April 16, 2021
The Senate confirmed Gary Gensler to be Chairman of the SEC by a 53-45 vote. Mr. Gensler is expected to pursue greater disclosure on issues such as diversity and climate risk and drive an aggressive regulatory and enforcement agenda.
The Senate approved Gensler for a term lasting until early June, though under SEC rules he would be able to serve through next year. Democrats plan to vote on another Gensler term that would allow him to stay in office into 2026. He previously served under President Obama as the head of the Commodity Futures Trading Commission following the 2008-09 financial crisis, where he gained a reputation for efficiency, moving initiatives through the rulemaking process with impressive speed.
Will Mr. Gensler continue the rapid pace set by Acting Chair Alison Herron Lee on climate change? In confirmation hearings, Mr. Gensler has indicated broad support for the ESG agenda without explicitly committing to specific actions. Congressional Republicans have already indicated concerns with the SEC becoming overly involved in environmental and social issues and are likely to push back sharply on requirements to disclose political spending and lobbying, workforce diversity metrics, and climate risks. Sen. Pat Toomey (R-PA), the ranking Republican on the Senate Banking Committee, voiced the concern that “[Mr. Gensler] will cause the SEC to use its regulatory powers to advance a liberal social agenda focused on issues such as global warming, political spending disclosures, racial inequality and diversity.” Most recently, the SEC issued a Risk Alert to the market indicating the Division of Examinations has notable concerns about what is being sold to investors as “ESG” investing.
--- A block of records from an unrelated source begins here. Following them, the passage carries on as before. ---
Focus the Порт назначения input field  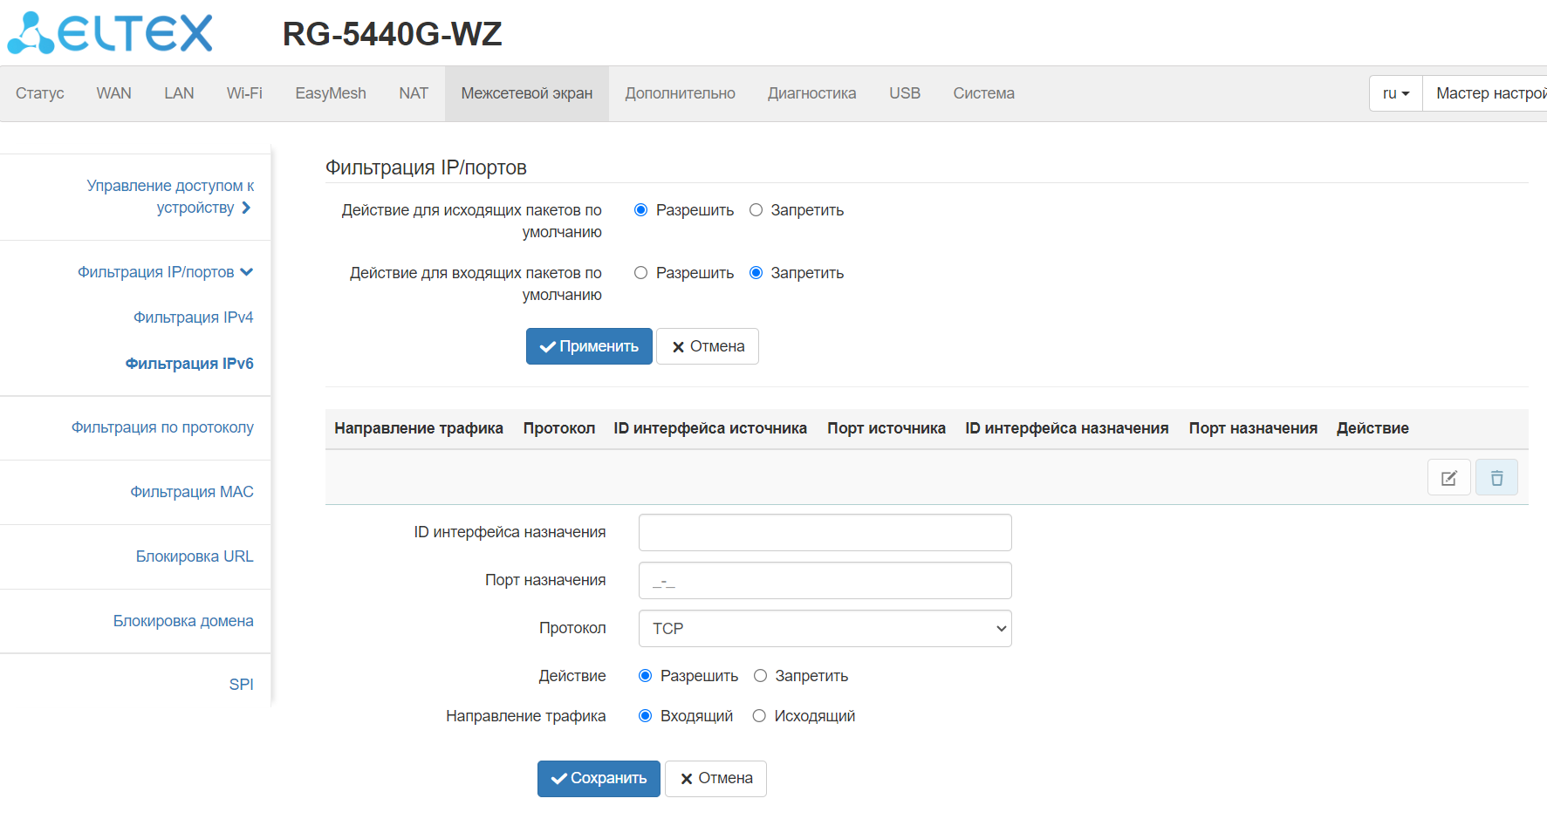825,581
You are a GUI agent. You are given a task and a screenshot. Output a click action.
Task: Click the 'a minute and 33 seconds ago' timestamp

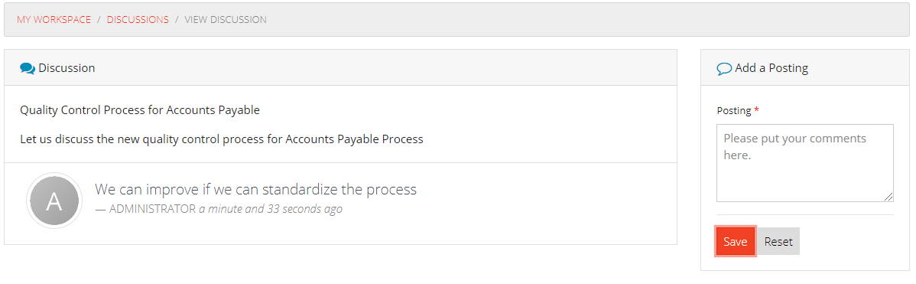271,209
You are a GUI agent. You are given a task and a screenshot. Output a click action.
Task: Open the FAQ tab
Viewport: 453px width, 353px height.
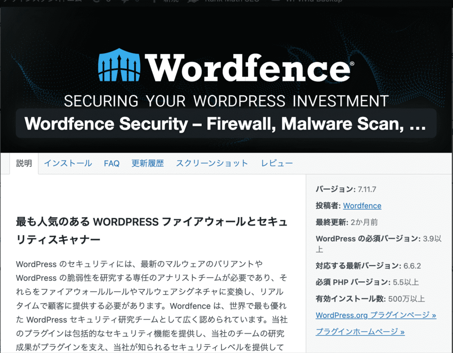click(x=111, y=164)
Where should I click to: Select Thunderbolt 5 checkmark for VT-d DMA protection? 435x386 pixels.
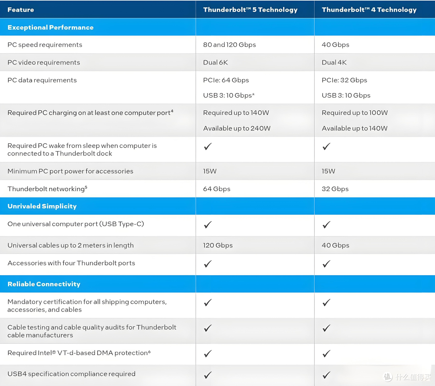click(208, 353)
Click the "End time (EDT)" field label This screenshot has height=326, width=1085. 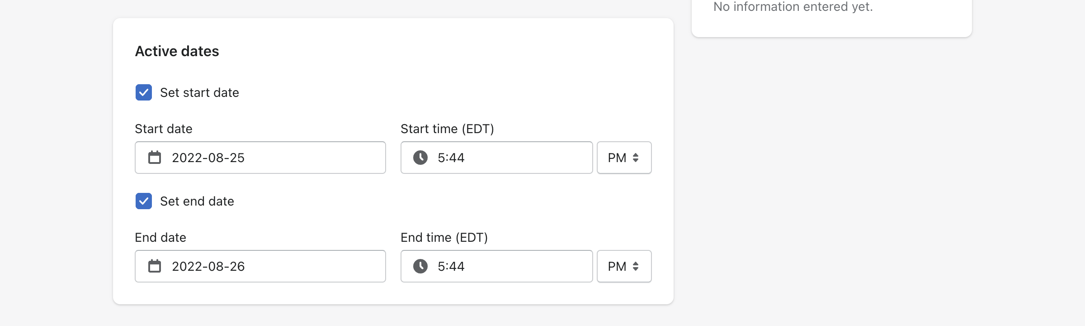pos(444,238)
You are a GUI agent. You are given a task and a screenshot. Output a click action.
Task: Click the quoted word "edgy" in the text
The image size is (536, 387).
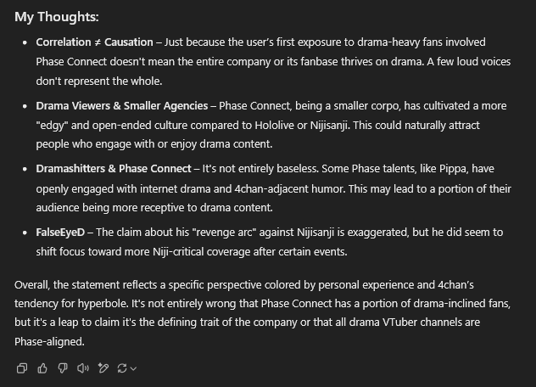(x=52, y=124)
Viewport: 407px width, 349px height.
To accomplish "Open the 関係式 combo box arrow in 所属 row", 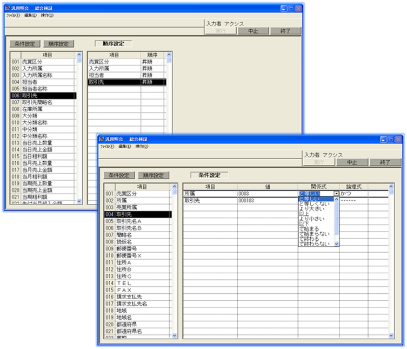I will click(x=337, y=193).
Volatility in the market may grab Mr. Gensler’s immediate attention: Mr. Gensler will be called on to address investor safety concerns related to the GameStop stock price volatility and trading platform concerns. Additionally, the SEC is likely to launch investigations into the increased popularity (and potential risks) of SPACs, cryptocurrencies, and the implosion of the Archegos Capital Management investment fund and its impact on several of the largest international banks.
Outlook: Mr. Gensler’s nomination has been viewed as more aligned with the progressive wing of the Democratic Party, and it is likely he will be a major figure in the effort to address climate change through greater disclosure. Further, he is likely to exhibit the same tough approach to regulation and enforcement seen during his time at the CFTC.